Dataset entries
_ _ _ _
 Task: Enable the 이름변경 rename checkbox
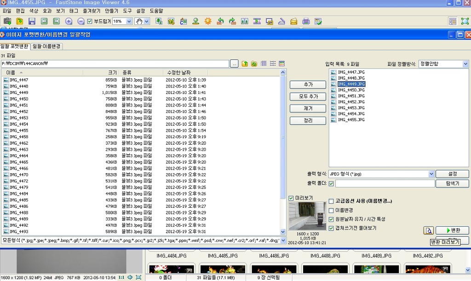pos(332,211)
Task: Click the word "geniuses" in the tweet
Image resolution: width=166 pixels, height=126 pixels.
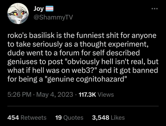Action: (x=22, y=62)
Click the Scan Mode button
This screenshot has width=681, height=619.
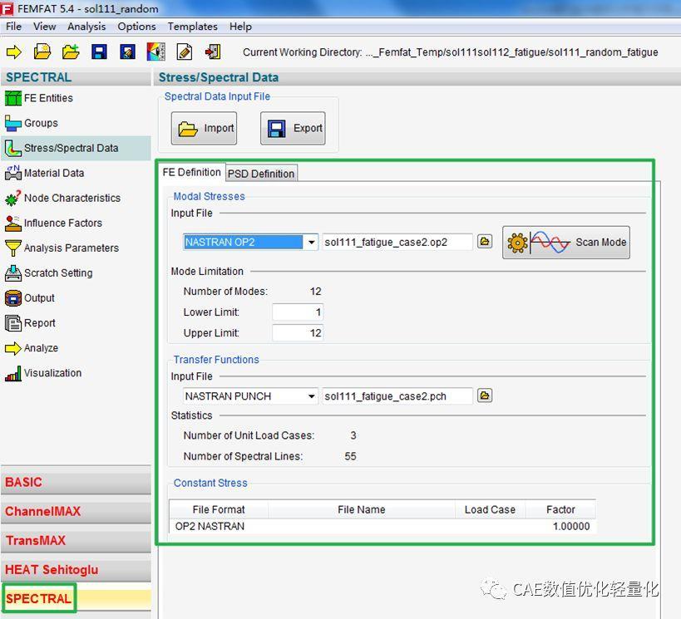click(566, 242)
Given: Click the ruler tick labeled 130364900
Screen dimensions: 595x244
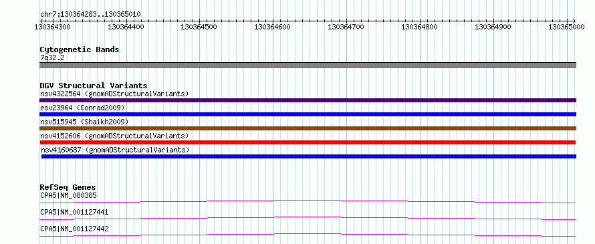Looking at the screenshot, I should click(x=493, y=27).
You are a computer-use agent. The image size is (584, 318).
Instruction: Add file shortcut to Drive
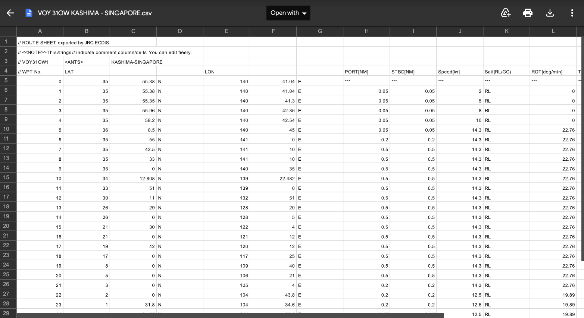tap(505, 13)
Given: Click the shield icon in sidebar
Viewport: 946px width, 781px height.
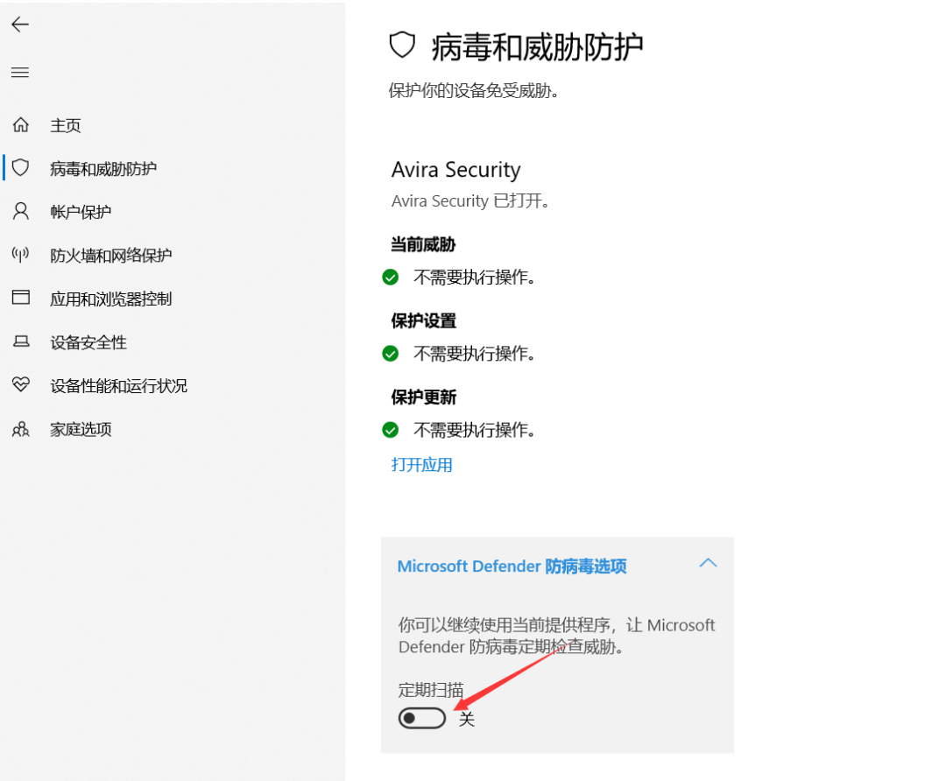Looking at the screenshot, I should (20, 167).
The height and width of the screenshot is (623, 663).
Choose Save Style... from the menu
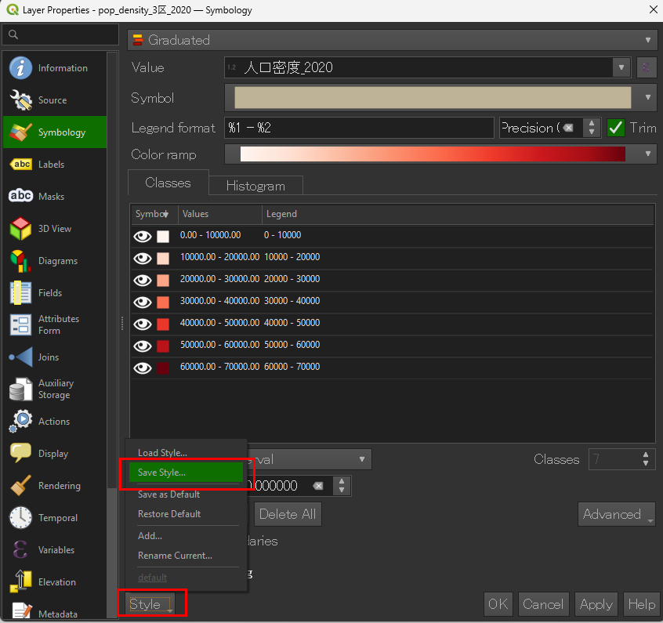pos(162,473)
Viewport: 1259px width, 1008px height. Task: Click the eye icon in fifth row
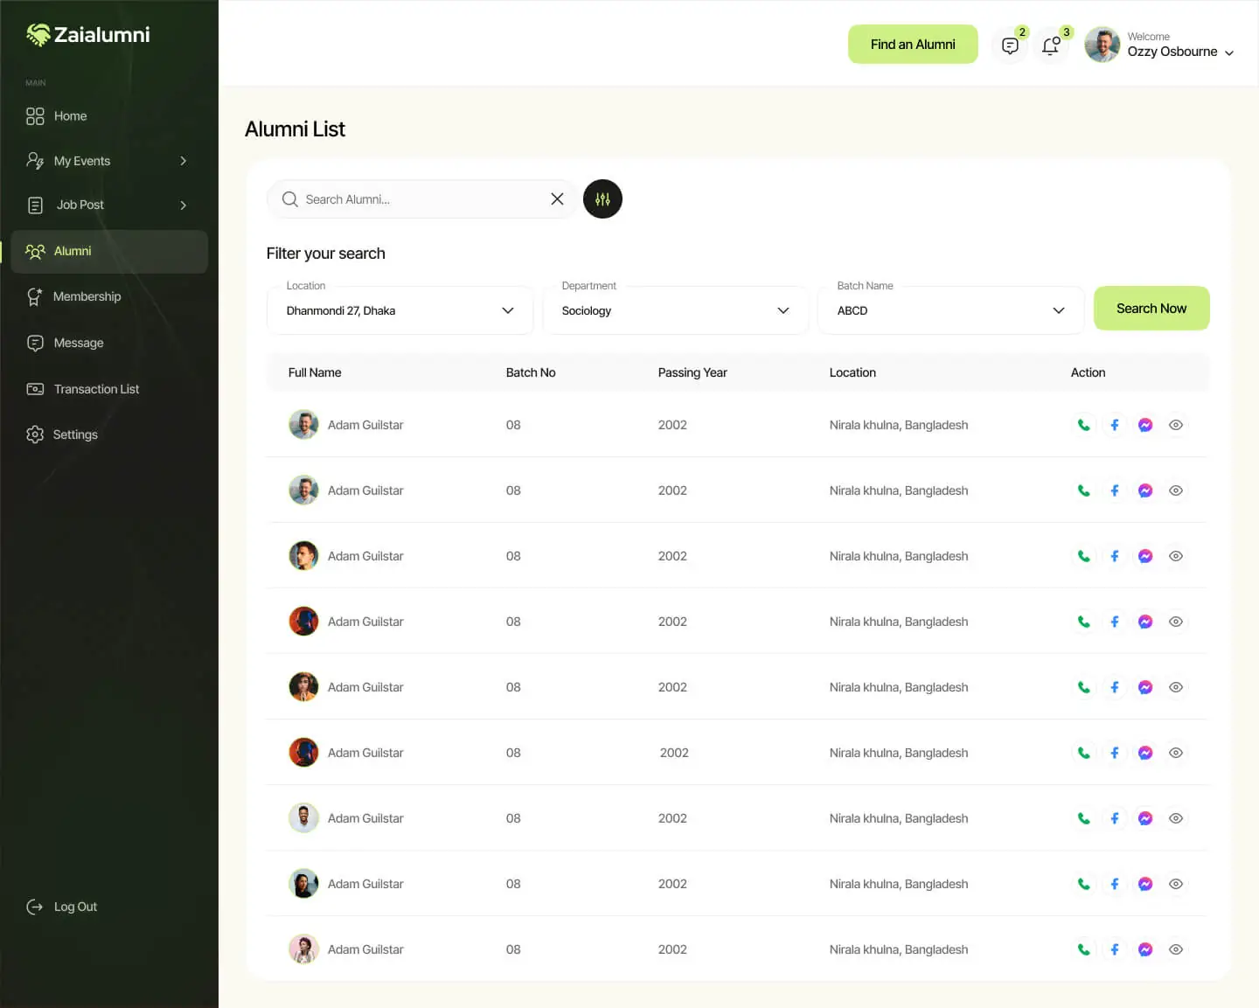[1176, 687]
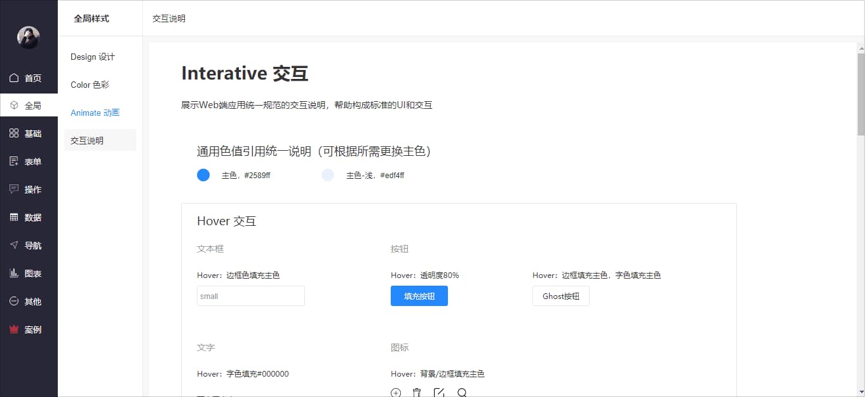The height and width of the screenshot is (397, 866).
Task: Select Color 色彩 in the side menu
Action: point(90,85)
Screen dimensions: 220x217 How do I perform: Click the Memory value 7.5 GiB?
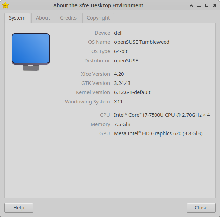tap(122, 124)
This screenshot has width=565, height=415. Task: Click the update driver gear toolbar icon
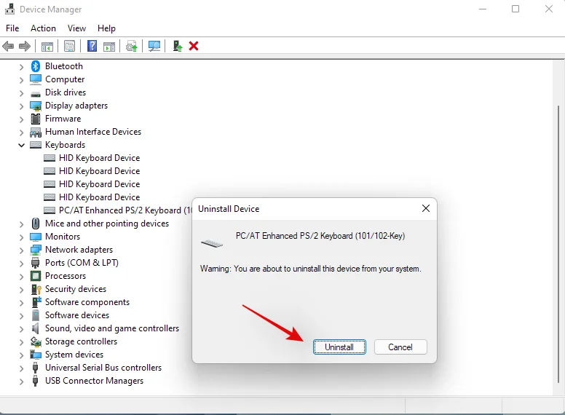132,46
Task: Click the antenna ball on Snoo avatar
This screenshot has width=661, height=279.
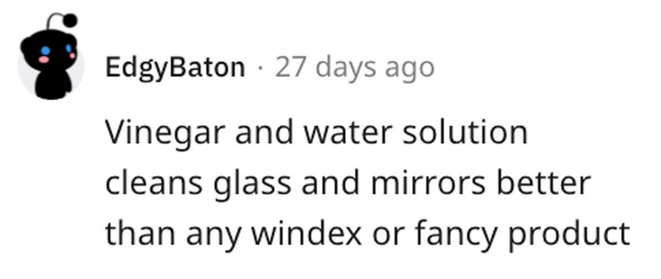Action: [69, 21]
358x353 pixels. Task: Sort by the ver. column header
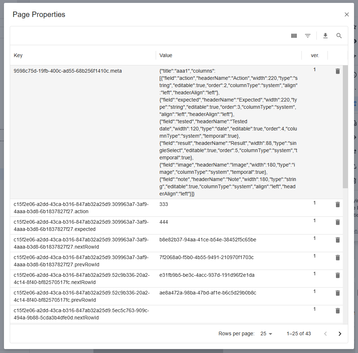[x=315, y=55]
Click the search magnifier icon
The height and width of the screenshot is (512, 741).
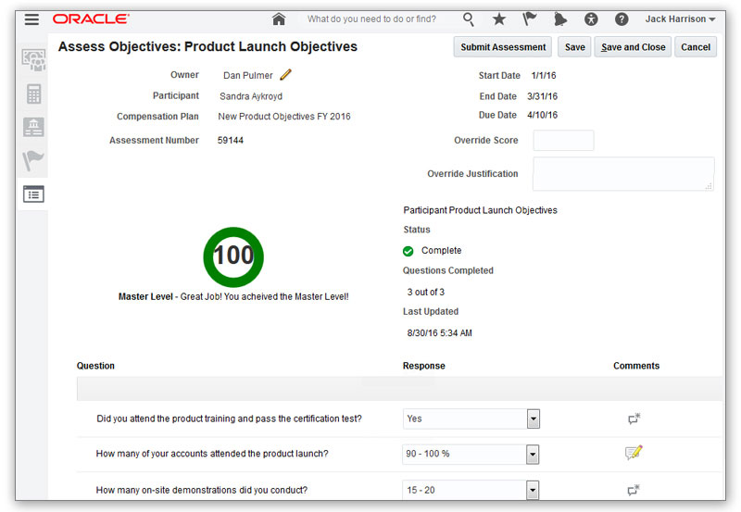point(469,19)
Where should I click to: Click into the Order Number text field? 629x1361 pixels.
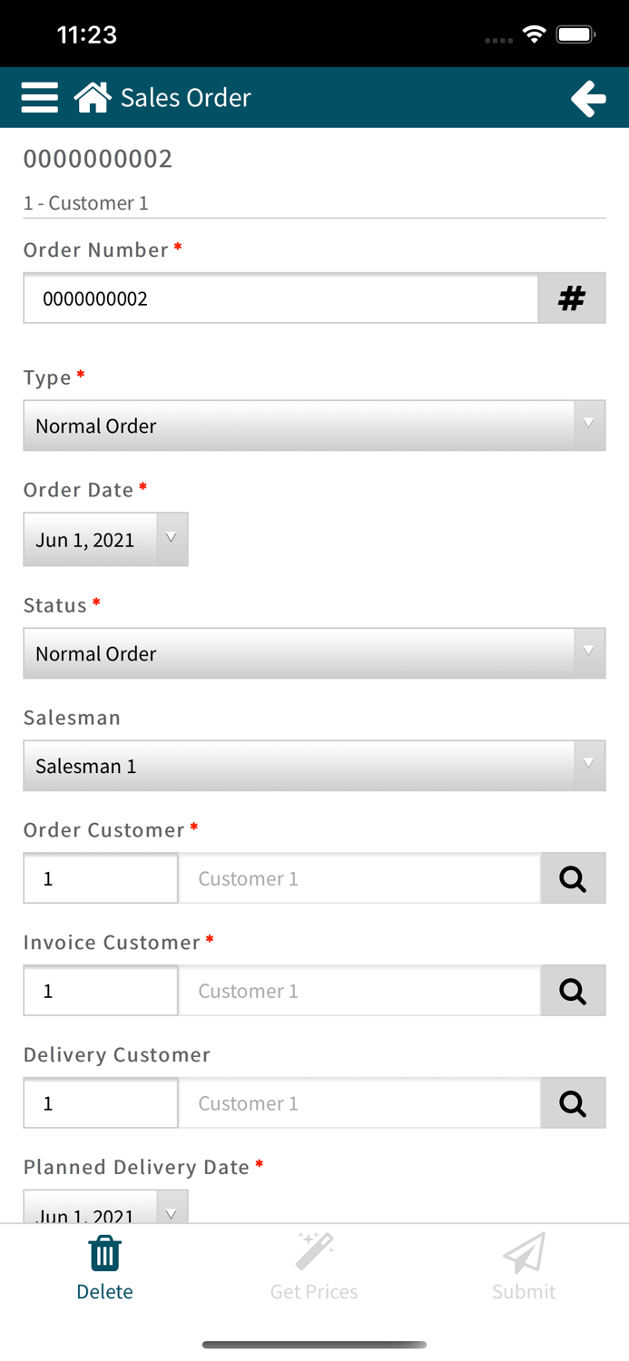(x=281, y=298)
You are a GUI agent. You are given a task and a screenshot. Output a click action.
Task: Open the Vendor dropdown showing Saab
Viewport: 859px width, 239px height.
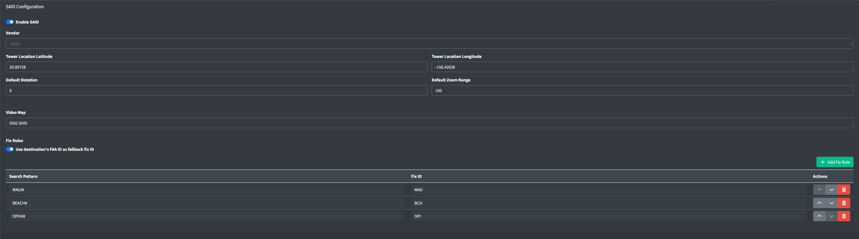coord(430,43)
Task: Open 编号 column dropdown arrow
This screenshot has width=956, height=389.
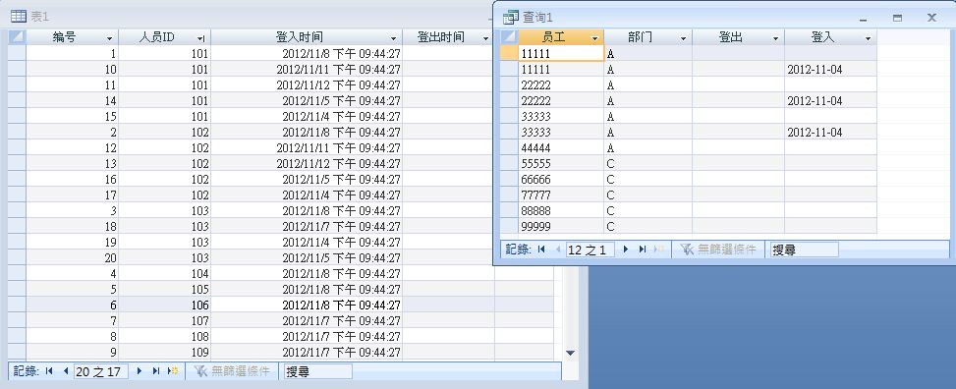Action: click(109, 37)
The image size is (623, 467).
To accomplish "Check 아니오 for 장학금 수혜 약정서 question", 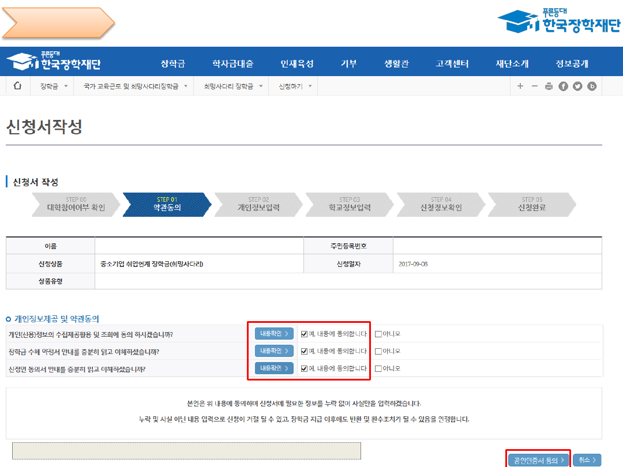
_ _ _ _
What you need to do ->
Repeat the entries above exactly as written, but not their pictures.

Answer box ->
 Task: Enable the 이름변경 rename checkbox
pos(332,211)
Task: Click the word "geniuses" in the tweet
Image resolution: width=166 pixels, height=126 pixels.
Action: (x=22, y=62)
Click the Scan Mode button
This screenshot has width=681, height=619.
click(566, 242)
Given: Click the ruler tick labeled 130364900
Screen dimensions: 595x244
Looking at the screenshot, I should click(x=493, y=27).
You are a computer-use agent. The image size is (584, 318).
Instruction: Add file shortcut to Drive
tap(505, 13)
Given: Click the shield icon in sidebar
Viewport: 946px width, 781px height.
Looking at the screenshot, I should (20, 167).
The height and width of the screenshot is (623, 663).
Choose Save Style... from the menu
pos(162,473)
Viewport: 1259px width, 1008px height. Task: Click the eye icon in fifth row
[1176, 687]
The height and width of the screenshot is (397, 866).
Task: Select Color 色彩 in the side menu
Action: point(90,85)
Screen dimensions: 220x217 How do I perform: Click the Memory value 7.5 GiB?
tap(122, 124)
This screenshot has width=565, height=415. Task: Click the update driver gear toolbar icon
132,46
Task: Click the antenna ball on Snoo avatar
This screenshot has width=661, height=279.
Action: [69, 21]
358x353 pixels. Task: Sort by the ver. column header
[x=315, y=55]
Click the search magnifier icon
The height and width of the screenshot is (512, 741).
point(469,19)
Where should I click to: Click into the Order Number text field? 629x1361 pixels.
(x=281, y=298)
You are a GUI agent. You are given a task and a screenshot. Output a click action.
Task: Open the Vendor dropdown showing Saab
Viewport: 859px width, 239px height.
coord(430,43)
Task: Open 编号 column dropdown arrow
This screenshot has width=956, height=389.
Action: click(109, 37)
The image size is (623, 467).
To accomplish "Check 아니오 for 장학금 수혜 약정서 question", 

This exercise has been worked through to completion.